• _Alıntılanan Metin_:
····················

Gebze Motosiklet Kulübü Forumları

Tam Versiyon: Adalet ve Haklılık
Şu anda tam olmayan bir versiyonun içeriğine bakıyorsunuz. Tam versiyon'a bakınız.
Yazan: Ümit Büyükyıldırım
(www.bilim.org sitesinden alıntıdır)

Adalet ve haklılık
Türk Dil Kurumu’na göre hakkın tanımı: Adaletin, hukukun gerektirdiği veya birine ayırdığı şey, kazanç, dava veya iddiada gerçeğe uygunluk, doğruluk. Ancak adaletin dengesiz ve zayıf olduğu yerlerde, kazanımların yönünü haklılıkdan ziyade güçlülük belirlemektedir.

Adalet mekanizmasının işlevsel olmadığı oluşumlarda, yasaların uygulanması da keyfiyete kalmaktadır. Örneğin ülkemizde binlerce yasa, geçerliliğine rağmen uygulanmamaktadır. Trafikte cep telefonu ile konuşmak, emniyet kemeri takmamak gibi kural ihlalleri, tamamen görevli polisin keyfiyetine kalmıştır.

Hepimizin çok iyi bildiği bir örnek vardır. Baklava çalan çocuk hapse girer ve ağır bir ceza alırken, hayali ihracatçılar, nitelikli dolandırıcılar serbest kalır. Ancak bu tür haksızlıklar, gazetelerde yer alan bir haber olmaktan öteye gitmemektedir. Ne yargı cephesinden,ne de siyasi cepheden gereken destek verilmemektedir. Çünkü baklava çalan çocuk, kimsenin umrunda değildir, hiçbir şey ifade etmemektedir.

····················

Toplanan veri öğeleri
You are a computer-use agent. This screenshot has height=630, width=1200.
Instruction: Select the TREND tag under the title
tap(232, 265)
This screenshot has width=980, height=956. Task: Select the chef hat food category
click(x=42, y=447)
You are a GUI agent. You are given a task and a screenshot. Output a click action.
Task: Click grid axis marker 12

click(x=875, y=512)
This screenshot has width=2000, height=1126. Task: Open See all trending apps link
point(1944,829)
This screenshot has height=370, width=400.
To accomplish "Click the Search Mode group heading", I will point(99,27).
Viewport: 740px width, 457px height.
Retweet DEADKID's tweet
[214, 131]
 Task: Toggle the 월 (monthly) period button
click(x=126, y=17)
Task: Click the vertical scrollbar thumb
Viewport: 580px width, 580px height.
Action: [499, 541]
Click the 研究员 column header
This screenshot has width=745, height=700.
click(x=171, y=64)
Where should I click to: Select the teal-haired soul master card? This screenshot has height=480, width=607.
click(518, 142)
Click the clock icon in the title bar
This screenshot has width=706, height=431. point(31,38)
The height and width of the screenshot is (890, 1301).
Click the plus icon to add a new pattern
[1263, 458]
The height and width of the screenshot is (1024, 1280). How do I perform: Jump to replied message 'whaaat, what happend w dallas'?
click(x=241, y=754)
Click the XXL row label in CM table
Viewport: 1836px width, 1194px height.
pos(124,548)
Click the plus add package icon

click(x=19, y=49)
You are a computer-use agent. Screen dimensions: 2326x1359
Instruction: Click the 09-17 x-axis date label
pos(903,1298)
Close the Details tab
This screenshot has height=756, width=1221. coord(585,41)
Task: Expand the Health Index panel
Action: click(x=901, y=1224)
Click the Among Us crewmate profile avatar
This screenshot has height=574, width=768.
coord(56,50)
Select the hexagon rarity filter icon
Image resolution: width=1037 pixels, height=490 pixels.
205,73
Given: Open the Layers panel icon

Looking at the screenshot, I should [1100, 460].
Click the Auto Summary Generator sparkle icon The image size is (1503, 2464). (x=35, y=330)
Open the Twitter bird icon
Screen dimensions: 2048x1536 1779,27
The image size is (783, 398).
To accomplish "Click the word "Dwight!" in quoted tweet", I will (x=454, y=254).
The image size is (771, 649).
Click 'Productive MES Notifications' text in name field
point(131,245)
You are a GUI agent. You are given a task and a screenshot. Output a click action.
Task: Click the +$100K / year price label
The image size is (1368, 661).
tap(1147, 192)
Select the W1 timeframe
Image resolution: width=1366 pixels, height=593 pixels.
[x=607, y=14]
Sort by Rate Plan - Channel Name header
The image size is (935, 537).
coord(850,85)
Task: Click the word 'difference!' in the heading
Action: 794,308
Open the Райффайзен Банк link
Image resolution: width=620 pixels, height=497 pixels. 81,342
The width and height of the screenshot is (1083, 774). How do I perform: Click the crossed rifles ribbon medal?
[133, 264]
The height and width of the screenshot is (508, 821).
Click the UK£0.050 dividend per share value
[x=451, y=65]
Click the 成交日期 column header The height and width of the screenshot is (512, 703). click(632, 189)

····················

• _Alıştırma Bölümleri_:
a) Adalet ve haklılık yazısına göre trafikte cep telefonuyla konuşmak ve emniyet kemeri takmamak gibi kural ihlalleri neye kalmıştır?
b) Adalet ve haklılık yazısını iki cümleyle özetleyin.
c) Adalet ve haklılık yazısını son cümlesinden sonra sürdürün.

• _Görevlere Göre Sonuçlar_:
a) Tamamen görevli polisin keyfiyetine kalmıştır.

b) Yazı, Türk Dil Kurumu'nun hak tanımını verir ve adaletin dengesiz ve zayıf olduğu yerlerde kazanımların yönünü haklılıktan çok güçlülüğün belirlediğini söyler. Adalet mekanizmasının işlevsel olmadığı yerlerde yasaların uygulanmasının keyfiyete kaldığını anlatır ve baklava çalan çocuk ağır ceza alırken hayali ihracatçıların ve nitelikli dolandırıcıların serbest kalmasını örnek gösterir.

c)
İnsan faktörü

İnsanlığın varlığından bu yana değişmeyen bir gerçek var. O da insanoğlunun hırsı, aç gözlülüğü ve tutkularının esiri oluşu. Hırslarının ve tutkularının esiri olan insan, çoğu zaman gerçekleri kabul etmek yerine, onları görmezden gelerek, kendi doğrularını yaratmaya çalışmaktadır.

Zaman içerisindeki doğrular ve kavramlar, ülkelere, kültürlere veya topluluklara göre değişiklik göstermiştir. Örneğin şiddete alışık bir toplum olan ABD’de, bir şüphelinin üzerine sayısız mermi yağdırılması normal karşılanabilirken, aynı şeyin İngiltere’de yaşanması durumunda tepkiler farklı olacaktır. ABD’de insan hayatı değerlidir, ancak devlet her zaman haklıdır, çünkü güçlüdür. Devletin temsilcisi olan polisin de uyguladığı şiddet ve yöntemler, bazı istisnai durumlar haricinde pek tartışılmaz.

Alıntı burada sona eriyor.